Mittwoch, 26. Juli 2017

[Rezension] Bad Boys & Little Bitches

Autor: Andreas Götz
Verlag: Oetinger
Format: Hardcover
Seitenzahl: 269
Preis: €14,99
Reihe:
1. [dieses Buch]
2. ?


Inhalt

Lissy, Elif, Finn und Leon sind schon seit Kindestagen befreundet. Sie kennen die jeweils anderen fast so gut wie sich selbst und haben feste gemeinsame Routinen und nicht wirklich Geheimnisse voreinander. Als Vanessa neu an ihre Schule kommt und Teil der Gruppe wird, ändert sich das schlagartig. Sie wirft alles über den Haufen und übernimmt das Kommando. Als die Freunde beschließen, dass ihnen das zu viel wird, bekommt Vanessa davon Wind und plant sofort ihre Rache, denn sie vergisst oder vergibt nie etwas.


Meinung

Die Bewertung dieses Romans fällt mir nicht leicht, weil ein Teil meiner Kritik mit dem Charakter des Buches und der Handlung an sich zusammenhängt und man darauf nicht hätte verzichten können. Das ist vor allem Vanessa, die natürlich kein besonders sympathischer Charakter ist. Durch den Klappentext ist natürlich auch schon vorher klar, worauf die Freundschaft zur Gruppe hinauslaufen wird, aber statt sich einfach von ihnen zu entfernen, baut sie aufwendig verschiedene Szenarien auf, um die anderen später vernichten zu können. Schon das hat mich beim Lesen wirklich wütend gemacht und es fiel mir schwer, längere Zeit am Stück zu lesen.
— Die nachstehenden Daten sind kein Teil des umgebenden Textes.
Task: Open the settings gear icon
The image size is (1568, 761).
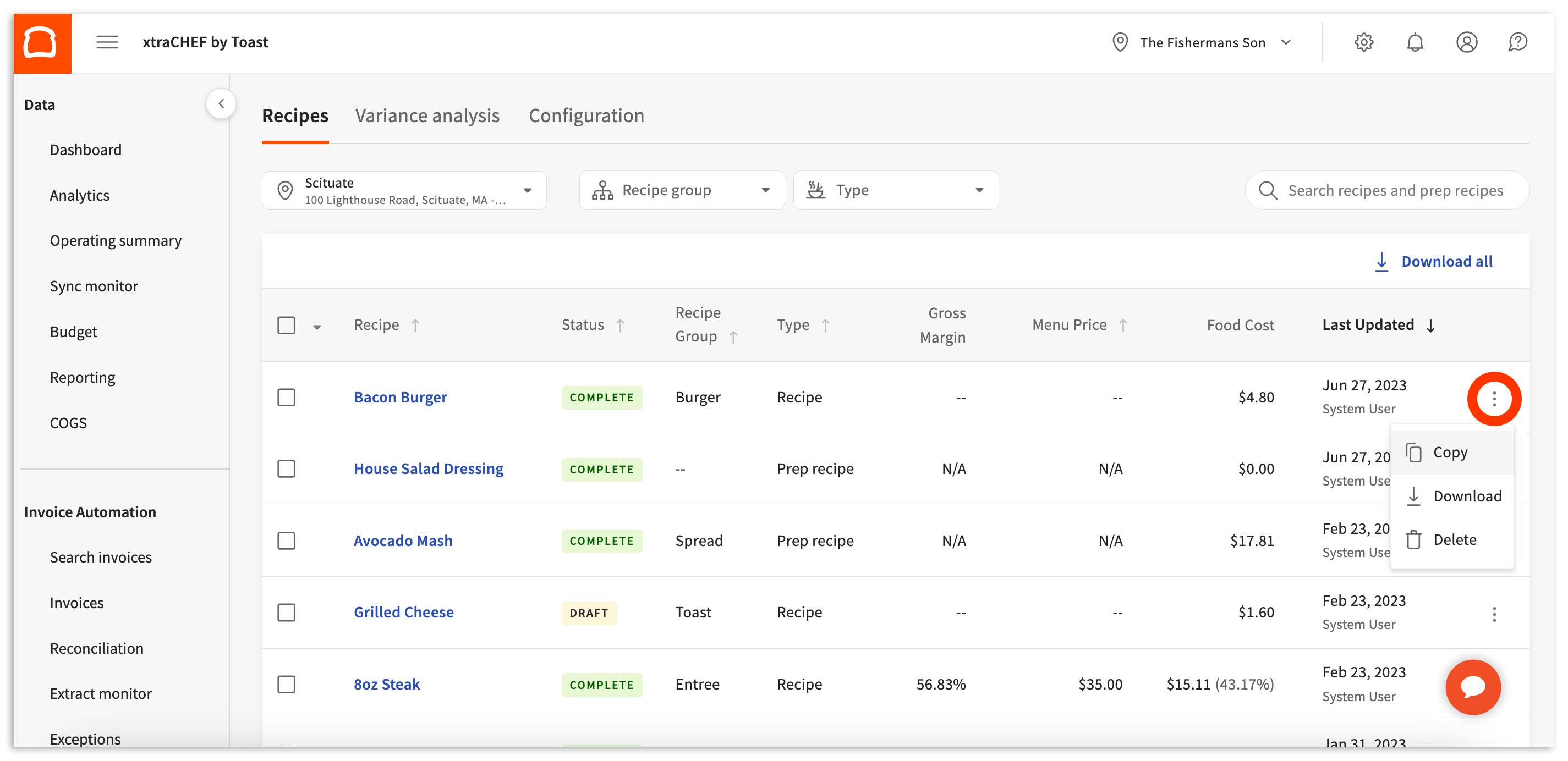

Es gibt aber auch noch einige Kritikpunkte, die vermeidbar gewesen wären. Zum einen ist das die Tatsache, dass die anderen Charaktere auch jeder ihre Probleme und Schwächen haben. Generell ist das immer gut, da es natürlich realistischer ist als makellose Figuren, die in der Realität nie auftreten würden, aber ich muss sagen, dass vieles, was passiert, ihnen selbst zuzuschreiben ist und bin nicht sicher, ob das vom Autor so gedacht war oder nicht. So oder so, in jedem Fall sorgte das dafür, dass ich nicht mit ihnen mitfühlen konnte.

Außerdem ist das Buch aus der Sicht eines Allwissenden Erzählers geschrieben. Die meiste Zeit über folgt man eher einem wechselnden einzelnen Charakter, aber oft werden auch Geschehnisse allgemein wiedergegeben oder Gedanken von anderen eingebracht. Für mich hat das dazu beigetragen, dass den Großteil des Buches überhaupt keine Spannung vorhanden war. Durch die vielen Einblicke in die Köpfe der anderen wusste man als Leser alles schon vorher und konnte durch die Handlung wenig bis gar nicht überrascht werden.

Das ändert sich zumindest am Ende, als etwas wirklich Unvorhergesehenes passiert und für mich endlich etwas Spannung aufkommen ließ. Die Auflösung fand ich dafür wiederum nicht so gelungen.


Fazit

Ein Buch, das für Fans von Pretty Little Liars empfohlen wird und dieser Aussage würde ich mich anschließen. Wen das generelle Setting der Geschichte mehr anspricht als mich, wird vielleicht auch eher davon überzeugt werden können. Für mich war die Lektüre allerdings nervenaufreibend (nicht auf die positive Art) und anstrengend, während die Geschichte ziemlich vorhersehbar war.